Children of Men by PD James

The Rings of Saturn by W. G. Sebald

Waiting for the Barbarians by J. M. Coetzee

A Handful of Dust by Evelyn Waugh

Don Quixote by Miguel de Cervantes

A Good Man Is Hard to Find by Flannery O'Connor 

Death and the Penguin by Andrey Kurkov

The Trial by Kafka

A Clockwork Orange by Anthony Burgess

Hannah Coulter by Wendell Berry

Old School by Tobias Wolff


Significant Authors Who Somehow Didn't Make the First List But Deserve Mention Because They Wrote a Lot of Books I Read and Loved Over the Past Ten Years


Tobias Wolff

Haruki Murakami

C.S. Lewis

Ron Hansen

Toni Morrison

Evelyn Waugh

Flannery O’Connor

W. G. Sebald


Some Final Thoughts & a Tentative Rubric


When I label a book a "favorite," what do I mean?  Is it different if it's a "favorite" of a particular year or of "all-time"?  In short, how do I determine the significance of a book to me?


Below is a two-criterion rubric for answering exactly these questions.  To be honest, for most years and most books, I distinguish between "significant" and "not significant" ─ or somewhere between these extremes ─  on a gut-level.  In fact, I created this rubric as an attempt to formalize my unconscious (or at least unreflective) responses to books.  The relationship between the two (the gut-response and rubric) might not be perfect; but after creating it, I've used it to reflect on other books, and it seems accurate, even if not perfect. 


Rubric


1.1.  A book is significant if and when the reading experience was powerful.  By experience, I mean emotional experience, as well as physical, psychological, or even spiritual.  But the root of this is phenomenological: the felt experience when I was reading was powerful.  1.2  A book is significant if and when the memory of the reading experience echoes, in some shape or form, the power and/or form of the initial reading experience.  The very thought of when I read the book (not just the thought of the book, but the thought of when I read the book) is enough to encourage a return to that experience.  (In this way, I both want to reread these types of books but am simultaneously afraid to do so.  My desire is rooted in an attempt to replicate or even deepen the original experience; the fear comes from the potential that neither will happen.)
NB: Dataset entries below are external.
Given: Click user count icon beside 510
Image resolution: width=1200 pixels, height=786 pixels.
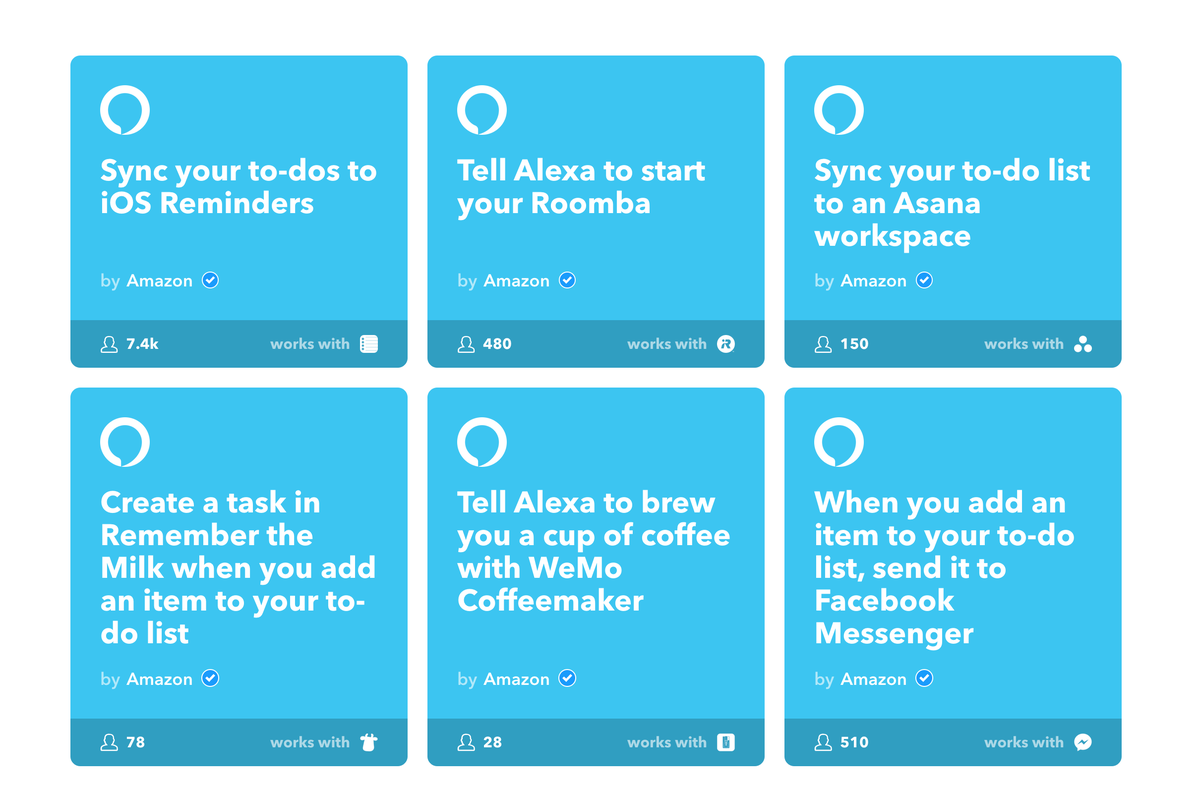Looking at the screenshot, I should 823,742.
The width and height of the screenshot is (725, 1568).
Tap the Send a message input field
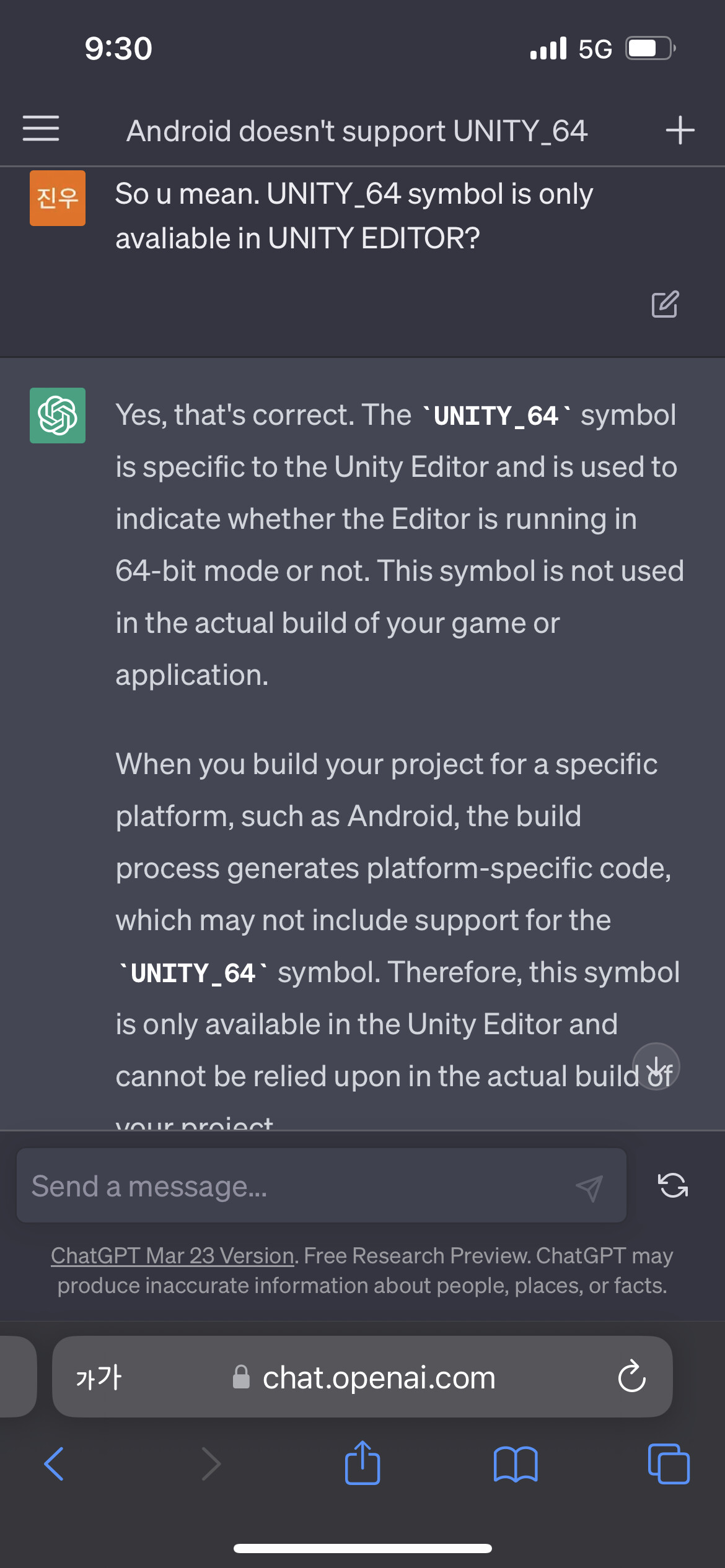pyautogui.click(x=279, y=1185)
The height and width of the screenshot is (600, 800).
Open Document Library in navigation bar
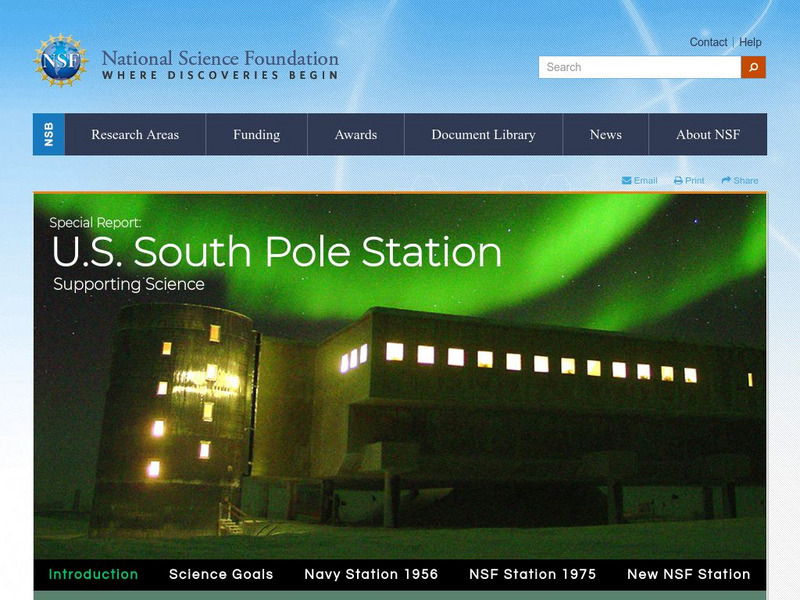tap(483, 135)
2.  A book is significant if and when it changes me, if and when it speaks truth to me.  I bow to the words of Tobias Wolff here because he speaks exactly what I believe, but he said it first ─ and he said it a hell of a lot better: "I was changed by literature, not by cautionary or exhortatory literature, but by the truth as I found it in literature. I recognize the world in a different way because of it, and I continue to be influenced in that way by it. Opened up, made more alert, and called to a greater truthfulness in my own accounting of things, not just in my writing, in my life as well."  From a young child, what Wolff says is true for me.